2
votes

I did find threads about scikit catagorical variables. But I could not find a easy answer. I do realise while building decision tree, sklearn errors out for catagorical data and there are suggestions for Vectorizer etc. I tried evrything yet I am not able to create a decision tree. My table has a lot of columns with strings and I tried vectorizer,multilabelbinerizer etc. Nothings seenms to work. I am not able to export_graphviz and display the tree, as there is no tree at all. I am pretty new to this. I sincerely request to help me understand how to handle these columns.

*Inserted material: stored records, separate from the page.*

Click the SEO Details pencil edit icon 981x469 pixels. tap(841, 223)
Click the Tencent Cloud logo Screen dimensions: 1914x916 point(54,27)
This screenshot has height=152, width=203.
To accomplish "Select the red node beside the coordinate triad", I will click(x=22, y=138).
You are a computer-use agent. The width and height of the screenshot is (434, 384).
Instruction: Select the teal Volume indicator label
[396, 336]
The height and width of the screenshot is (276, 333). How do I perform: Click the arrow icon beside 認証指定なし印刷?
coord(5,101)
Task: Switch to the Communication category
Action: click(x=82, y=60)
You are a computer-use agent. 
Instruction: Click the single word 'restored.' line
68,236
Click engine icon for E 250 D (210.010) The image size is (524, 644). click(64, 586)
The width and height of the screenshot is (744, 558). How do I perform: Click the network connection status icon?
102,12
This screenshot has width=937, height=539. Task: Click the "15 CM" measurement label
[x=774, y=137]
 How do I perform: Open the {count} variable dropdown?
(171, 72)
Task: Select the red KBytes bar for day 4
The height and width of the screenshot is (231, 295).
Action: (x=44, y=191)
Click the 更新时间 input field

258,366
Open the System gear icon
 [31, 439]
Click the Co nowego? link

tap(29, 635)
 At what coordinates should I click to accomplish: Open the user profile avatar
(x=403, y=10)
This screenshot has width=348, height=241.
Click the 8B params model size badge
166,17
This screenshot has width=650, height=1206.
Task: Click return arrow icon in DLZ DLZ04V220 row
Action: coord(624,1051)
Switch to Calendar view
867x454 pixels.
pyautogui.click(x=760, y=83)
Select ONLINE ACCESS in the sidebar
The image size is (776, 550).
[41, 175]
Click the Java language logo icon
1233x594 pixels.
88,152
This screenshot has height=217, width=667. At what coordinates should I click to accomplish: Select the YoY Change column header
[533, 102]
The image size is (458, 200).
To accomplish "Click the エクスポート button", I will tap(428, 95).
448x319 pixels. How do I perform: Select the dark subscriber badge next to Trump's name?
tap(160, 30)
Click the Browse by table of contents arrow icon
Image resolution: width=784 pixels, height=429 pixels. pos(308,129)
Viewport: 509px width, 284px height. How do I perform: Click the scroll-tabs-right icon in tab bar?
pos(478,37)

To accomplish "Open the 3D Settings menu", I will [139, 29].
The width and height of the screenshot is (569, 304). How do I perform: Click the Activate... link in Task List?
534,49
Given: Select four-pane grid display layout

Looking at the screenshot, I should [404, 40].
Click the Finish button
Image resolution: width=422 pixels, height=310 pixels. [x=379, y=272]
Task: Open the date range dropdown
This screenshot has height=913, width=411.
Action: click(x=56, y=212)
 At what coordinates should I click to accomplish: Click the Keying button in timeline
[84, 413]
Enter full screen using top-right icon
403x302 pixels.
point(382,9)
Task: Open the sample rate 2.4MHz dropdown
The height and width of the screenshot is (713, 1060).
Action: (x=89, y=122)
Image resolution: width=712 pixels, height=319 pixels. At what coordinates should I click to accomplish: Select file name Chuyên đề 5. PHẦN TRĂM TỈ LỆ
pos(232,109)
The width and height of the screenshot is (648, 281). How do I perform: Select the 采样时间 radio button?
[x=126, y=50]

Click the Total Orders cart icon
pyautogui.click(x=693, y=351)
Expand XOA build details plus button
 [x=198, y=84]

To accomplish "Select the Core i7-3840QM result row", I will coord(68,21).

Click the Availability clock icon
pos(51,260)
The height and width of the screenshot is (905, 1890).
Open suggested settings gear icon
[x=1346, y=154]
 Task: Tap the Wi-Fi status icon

I am splitting the data 80-20 for training and test. Then I am trying to build a tree. Just a quick piece of code:

  dtree=DecisionTreeClassifier(random_state=0)
  mlb = preprocessing.MultiLabelBinarizer()
  n_train = mlb.fit_transform(train)
  n_test = mlb.transform(test) 
  dec_tree=dtree.fit(n_train,n_test)

I do get this as answer and I am confused:

  DecisionTreeClassifier(class_weight=None, criterion='gini',  
        max_depth=None,
        max_features=None, max_leaf_nodes=None, min_samples_leaf=1,
        min_samples_split=2, min_weight_fraction_leaf=0.0,
        random_state=0, splitter='best')

Please advise on how to proceed.

2

2 Answers

0
votes

In order to make your categorical variables usable by the classifier, one possibility is to use OneHodEncoder from scikit-learn.

You should watch out that no variable has levels with too few occurrences. If you don't want to or cannot check this manually, use a threshold on the variance of variables with VarianceThreshold.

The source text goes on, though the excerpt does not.